# Work order:
Every line containing "upper" should be identified and copied from the data below.

(Source data)
......
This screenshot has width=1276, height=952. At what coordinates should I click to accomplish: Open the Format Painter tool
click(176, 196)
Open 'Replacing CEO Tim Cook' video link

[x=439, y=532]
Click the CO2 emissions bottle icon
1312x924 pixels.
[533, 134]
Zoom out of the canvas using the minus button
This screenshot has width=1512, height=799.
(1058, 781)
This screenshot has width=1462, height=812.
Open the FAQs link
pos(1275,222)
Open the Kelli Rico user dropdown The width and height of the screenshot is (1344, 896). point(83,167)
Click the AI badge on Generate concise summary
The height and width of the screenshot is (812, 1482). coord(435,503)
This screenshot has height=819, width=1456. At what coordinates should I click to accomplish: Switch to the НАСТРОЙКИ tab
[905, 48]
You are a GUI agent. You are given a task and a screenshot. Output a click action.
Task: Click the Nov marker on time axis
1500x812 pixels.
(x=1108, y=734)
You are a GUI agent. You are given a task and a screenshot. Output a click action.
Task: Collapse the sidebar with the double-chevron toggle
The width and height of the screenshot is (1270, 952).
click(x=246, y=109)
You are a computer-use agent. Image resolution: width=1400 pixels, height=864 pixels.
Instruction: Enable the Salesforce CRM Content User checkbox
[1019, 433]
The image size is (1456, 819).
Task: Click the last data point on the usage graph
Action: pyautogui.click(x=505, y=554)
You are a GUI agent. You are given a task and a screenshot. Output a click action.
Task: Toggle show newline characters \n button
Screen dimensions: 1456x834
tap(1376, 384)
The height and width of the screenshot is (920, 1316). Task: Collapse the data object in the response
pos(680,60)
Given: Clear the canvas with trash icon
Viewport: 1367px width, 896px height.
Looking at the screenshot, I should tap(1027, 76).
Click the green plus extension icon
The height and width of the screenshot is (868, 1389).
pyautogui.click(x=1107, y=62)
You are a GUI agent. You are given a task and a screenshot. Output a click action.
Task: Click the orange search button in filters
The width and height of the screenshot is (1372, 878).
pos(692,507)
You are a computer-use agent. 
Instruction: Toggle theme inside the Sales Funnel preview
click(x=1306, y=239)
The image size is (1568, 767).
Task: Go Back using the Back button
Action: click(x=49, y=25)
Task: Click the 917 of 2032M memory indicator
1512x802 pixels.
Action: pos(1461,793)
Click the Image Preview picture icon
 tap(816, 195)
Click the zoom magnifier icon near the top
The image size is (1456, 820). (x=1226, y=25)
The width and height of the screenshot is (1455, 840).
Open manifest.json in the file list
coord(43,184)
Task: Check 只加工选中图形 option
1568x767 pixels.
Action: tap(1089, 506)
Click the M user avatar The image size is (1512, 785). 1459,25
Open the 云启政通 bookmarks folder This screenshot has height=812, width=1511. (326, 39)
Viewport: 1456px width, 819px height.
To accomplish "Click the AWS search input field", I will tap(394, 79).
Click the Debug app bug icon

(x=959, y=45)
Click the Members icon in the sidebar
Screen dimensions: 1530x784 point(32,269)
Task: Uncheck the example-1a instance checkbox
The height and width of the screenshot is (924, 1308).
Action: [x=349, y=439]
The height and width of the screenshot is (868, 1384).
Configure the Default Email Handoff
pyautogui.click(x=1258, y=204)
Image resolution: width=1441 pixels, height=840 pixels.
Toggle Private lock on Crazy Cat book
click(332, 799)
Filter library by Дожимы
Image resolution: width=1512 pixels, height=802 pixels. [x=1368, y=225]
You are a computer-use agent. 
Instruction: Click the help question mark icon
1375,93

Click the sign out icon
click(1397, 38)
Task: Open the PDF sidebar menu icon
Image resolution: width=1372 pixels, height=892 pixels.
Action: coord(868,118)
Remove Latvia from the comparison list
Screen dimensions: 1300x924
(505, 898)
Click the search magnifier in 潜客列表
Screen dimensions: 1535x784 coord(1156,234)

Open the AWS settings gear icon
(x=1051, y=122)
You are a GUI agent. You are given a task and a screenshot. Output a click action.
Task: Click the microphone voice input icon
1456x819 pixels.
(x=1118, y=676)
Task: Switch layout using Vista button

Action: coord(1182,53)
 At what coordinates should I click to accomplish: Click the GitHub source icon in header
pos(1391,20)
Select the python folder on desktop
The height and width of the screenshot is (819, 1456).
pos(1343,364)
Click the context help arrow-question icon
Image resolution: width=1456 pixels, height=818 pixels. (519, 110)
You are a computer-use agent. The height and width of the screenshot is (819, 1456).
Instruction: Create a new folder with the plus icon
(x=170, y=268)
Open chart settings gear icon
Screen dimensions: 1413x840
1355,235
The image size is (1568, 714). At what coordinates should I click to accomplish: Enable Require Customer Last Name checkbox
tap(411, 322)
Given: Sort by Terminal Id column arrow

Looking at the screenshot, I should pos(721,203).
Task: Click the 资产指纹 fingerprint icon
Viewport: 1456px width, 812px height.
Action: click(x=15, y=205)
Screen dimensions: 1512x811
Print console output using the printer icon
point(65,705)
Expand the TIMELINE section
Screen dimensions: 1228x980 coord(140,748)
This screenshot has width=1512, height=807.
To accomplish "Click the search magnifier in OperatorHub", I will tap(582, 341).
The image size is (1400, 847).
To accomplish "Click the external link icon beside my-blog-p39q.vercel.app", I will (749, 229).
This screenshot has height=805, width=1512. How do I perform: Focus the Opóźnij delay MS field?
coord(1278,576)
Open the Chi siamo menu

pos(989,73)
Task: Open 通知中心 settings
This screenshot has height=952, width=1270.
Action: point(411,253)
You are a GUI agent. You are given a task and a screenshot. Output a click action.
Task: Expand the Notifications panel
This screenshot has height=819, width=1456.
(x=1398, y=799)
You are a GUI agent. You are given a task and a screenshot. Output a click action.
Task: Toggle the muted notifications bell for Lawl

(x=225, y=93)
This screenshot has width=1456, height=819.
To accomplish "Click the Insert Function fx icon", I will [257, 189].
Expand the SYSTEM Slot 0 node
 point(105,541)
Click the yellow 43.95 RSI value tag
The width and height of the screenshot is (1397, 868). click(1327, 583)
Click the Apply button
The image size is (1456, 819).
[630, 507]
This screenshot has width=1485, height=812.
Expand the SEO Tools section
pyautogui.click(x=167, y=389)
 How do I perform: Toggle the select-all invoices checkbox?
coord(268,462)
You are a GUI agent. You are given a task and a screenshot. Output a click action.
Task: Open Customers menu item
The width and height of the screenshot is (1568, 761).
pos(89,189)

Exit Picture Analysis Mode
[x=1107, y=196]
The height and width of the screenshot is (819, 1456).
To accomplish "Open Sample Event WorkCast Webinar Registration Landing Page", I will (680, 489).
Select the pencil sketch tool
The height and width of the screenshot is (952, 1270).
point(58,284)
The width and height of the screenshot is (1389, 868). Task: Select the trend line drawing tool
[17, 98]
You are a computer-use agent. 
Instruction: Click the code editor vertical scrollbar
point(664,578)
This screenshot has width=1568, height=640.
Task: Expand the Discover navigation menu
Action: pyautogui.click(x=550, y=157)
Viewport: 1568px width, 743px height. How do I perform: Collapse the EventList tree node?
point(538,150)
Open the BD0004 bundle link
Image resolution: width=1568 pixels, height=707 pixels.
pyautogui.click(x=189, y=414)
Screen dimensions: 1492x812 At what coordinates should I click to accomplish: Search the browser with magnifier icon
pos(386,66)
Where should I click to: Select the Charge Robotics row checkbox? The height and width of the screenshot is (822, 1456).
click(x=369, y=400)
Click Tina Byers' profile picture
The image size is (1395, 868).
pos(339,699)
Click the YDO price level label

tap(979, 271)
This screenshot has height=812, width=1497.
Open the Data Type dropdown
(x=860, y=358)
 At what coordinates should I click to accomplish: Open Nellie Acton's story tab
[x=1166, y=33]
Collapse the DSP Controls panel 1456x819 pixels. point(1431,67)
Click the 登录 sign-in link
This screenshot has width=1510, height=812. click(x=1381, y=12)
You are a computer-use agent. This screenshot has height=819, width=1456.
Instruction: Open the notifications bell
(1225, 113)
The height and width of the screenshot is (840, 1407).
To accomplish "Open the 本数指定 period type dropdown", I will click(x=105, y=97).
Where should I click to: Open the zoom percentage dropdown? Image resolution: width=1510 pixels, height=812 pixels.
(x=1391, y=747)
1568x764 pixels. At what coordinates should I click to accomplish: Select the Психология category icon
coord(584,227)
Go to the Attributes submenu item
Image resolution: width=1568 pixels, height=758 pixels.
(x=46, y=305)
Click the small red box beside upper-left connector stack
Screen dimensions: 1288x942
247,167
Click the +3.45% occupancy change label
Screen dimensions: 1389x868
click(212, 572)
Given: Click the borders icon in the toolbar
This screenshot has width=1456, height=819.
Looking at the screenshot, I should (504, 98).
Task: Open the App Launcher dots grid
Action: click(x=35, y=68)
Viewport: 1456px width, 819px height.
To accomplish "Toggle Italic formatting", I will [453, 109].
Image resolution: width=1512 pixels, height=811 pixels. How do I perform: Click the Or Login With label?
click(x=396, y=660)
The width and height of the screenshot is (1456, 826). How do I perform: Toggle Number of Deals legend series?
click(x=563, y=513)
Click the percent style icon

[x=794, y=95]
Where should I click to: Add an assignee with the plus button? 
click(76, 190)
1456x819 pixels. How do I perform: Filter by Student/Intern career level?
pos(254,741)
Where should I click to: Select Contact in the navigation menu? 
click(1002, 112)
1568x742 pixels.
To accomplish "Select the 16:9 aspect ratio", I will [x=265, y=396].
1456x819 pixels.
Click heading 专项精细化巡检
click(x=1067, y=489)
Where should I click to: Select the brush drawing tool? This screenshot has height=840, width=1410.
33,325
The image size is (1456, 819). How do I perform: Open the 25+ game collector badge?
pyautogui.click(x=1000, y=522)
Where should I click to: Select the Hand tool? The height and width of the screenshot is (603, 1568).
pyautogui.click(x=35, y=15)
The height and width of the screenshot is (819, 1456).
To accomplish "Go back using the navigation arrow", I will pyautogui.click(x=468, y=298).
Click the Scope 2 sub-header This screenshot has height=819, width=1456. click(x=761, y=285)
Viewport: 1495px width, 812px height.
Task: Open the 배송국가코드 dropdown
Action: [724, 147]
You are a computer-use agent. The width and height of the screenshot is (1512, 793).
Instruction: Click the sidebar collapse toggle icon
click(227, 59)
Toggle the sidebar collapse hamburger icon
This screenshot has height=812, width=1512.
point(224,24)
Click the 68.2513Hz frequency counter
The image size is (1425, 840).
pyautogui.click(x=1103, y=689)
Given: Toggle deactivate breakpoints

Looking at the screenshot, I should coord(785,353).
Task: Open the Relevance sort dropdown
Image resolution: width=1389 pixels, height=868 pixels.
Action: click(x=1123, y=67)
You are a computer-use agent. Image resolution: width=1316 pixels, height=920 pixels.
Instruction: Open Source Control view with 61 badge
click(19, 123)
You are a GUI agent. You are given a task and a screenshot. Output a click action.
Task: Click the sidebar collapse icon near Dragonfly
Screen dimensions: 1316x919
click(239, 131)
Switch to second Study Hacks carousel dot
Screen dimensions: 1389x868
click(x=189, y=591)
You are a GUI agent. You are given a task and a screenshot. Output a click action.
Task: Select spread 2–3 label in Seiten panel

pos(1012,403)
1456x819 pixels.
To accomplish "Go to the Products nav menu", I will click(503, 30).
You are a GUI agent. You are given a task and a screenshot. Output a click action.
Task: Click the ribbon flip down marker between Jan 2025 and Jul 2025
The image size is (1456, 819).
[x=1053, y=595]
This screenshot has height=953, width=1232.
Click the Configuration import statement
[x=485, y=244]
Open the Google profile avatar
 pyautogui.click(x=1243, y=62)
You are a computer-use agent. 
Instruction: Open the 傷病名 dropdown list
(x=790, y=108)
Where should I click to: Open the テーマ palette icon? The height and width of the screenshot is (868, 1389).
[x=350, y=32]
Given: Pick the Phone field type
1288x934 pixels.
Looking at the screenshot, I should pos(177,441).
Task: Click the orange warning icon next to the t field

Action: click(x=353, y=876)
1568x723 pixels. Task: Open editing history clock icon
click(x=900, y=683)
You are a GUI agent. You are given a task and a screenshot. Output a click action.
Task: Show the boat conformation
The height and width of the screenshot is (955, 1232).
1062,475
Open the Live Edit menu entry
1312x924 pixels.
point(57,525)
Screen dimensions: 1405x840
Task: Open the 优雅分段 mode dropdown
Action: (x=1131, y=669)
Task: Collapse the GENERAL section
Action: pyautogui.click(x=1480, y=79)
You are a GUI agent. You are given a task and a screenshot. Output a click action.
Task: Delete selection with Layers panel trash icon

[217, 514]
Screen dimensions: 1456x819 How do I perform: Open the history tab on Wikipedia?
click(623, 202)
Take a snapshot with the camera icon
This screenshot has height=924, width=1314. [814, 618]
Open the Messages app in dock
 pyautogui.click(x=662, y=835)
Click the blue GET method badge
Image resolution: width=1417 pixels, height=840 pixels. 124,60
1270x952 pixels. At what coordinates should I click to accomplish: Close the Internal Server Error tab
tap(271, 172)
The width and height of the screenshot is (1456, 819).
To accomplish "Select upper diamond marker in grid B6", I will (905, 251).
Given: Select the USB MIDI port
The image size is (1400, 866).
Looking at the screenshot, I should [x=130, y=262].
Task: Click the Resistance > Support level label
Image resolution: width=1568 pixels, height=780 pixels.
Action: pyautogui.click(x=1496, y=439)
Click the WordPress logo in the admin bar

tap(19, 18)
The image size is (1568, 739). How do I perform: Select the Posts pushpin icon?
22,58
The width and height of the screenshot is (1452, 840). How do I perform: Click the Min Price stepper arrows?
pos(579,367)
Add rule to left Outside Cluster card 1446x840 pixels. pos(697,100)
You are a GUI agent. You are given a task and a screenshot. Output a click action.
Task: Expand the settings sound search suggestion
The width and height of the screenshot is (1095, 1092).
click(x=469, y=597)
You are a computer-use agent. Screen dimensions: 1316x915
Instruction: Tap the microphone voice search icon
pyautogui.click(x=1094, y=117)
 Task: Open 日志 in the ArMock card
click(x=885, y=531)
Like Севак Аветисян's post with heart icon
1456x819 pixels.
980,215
......
# Exercise solution:
Click the small red box beside upper-left connector stack
To accomplish "Select upper diamond marker in grid B6", I will (905, 251).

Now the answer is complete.